Copy the rows from the line containing "You are a computer-use" through the line containing "coord(867,400)", swapping "Screen dimensions" for "Display size" and keeping everything else the same.

> _Given records_:
--

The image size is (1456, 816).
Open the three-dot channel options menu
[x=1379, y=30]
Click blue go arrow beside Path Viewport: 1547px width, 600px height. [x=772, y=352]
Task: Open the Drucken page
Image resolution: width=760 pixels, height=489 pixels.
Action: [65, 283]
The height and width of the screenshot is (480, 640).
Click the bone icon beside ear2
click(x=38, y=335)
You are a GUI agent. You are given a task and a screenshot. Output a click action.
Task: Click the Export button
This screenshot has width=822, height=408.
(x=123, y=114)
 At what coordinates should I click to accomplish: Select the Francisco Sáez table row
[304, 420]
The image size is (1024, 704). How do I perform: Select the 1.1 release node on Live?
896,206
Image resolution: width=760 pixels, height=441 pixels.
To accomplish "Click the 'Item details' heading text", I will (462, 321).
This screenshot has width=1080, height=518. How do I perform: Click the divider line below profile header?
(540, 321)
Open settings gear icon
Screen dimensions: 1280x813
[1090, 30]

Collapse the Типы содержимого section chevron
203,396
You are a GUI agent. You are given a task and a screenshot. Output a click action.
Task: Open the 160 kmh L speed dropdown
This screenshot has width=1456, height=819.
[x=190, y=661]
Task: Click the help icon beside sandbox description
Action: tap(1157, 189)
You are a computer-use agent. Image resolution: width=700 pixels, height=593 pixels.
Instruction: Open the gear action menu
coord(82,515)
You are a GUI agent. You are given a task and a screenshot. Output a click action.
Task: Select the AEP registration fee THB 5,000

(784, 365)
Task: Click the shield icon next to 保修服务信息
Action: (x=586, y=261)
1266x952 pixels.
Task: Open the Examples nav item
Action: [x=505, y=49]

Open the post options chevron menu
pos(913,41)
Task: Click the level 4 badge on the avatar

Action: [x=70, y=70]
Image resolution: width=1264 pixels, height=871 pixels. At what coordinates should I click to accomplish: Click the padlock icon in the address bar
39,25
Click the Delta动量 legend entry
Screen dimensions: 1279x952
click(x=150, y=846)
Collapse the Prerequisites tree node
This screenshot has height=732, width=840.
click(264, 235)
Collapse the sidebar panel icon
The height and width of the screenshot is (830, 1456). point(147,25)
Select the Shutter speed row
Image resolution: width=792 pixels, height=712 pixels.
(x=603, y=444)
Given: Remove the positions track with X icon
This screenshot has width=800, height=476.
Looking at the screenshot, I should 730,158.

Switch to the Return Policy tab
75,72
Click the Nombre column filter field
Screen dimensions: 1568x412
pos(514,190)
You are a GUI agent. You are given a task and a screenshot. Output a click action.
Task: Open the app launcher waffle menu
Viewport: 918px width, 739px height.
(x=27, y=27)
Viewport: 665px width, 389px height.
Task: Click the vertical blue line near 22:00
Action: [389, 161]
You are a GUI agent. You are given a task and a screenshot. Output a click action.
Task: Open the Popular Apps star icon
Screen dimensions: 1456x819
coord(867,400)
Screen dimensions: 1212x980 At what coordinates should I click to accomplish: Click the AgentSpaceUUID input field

--

> _Complete output_:
You are a computer-use agent. Image resolution: width=700 pixels, height=593 pixels.
Instruction: Open the gear action menu
coord(82,515)
You are a GUI agent. You are given a task and a screenshot. Output a click action.
Task: Select the AEP registration fee THB 5,000

(784, 365)
Task: Click the shield icon next to 保修服务信息
Action: (x=586, y=261)
1266x952 pixels.
Task: Open the Examples nav item
Action: [x=505, y=49]

Open the post options chevron menu
pos(913,41)
Task: Click the level 4 badge on the avatar

Action: [x=70, y=70]
Image resolution: width=1264 pixels, height=871 pixels. At what coordinates should I click to accomplish: Click the padlock icon in the address bar
39,25
Click the Delta动量 legend entry
Display size: 1279x952
click(x=150, y=846)
Collapse the Prerequisites tree node
This screenshot has height=732, width=840.
click(264, 235)
Collapse the sidebar panel icon
The height and width of the screenshot is (830, 1456). point(147,25)
Select the Shutter speed row
Image resolution: width=792 pixels, height=712 pixels.
(x=603, y=444)
Given: Remove the positions track with X icon
This screenshot has width=800, height=476.
Looking at the screenshot, I should 730,158.

Switch to the Return Policy tab
75,72
Click the Nombre column filter field
Display size: 1568x412
pos(514,190)
You are a GUI agent. You are given a task and a screenshot. Output a click action.
Task: Open the app launcher waffle menu
Viewport: 918px width, 739px height.
(x=27, y=27)
Viewport: 665px width, 389px height.
Task: Click the vertical blue line near 22:00
Action: [389, 161]
You are a GUI agent. You are given a task and a screenshot. Output a click action.
Task: Open the Popular Apps star icon
Display size: 1456x819
coord(867,400)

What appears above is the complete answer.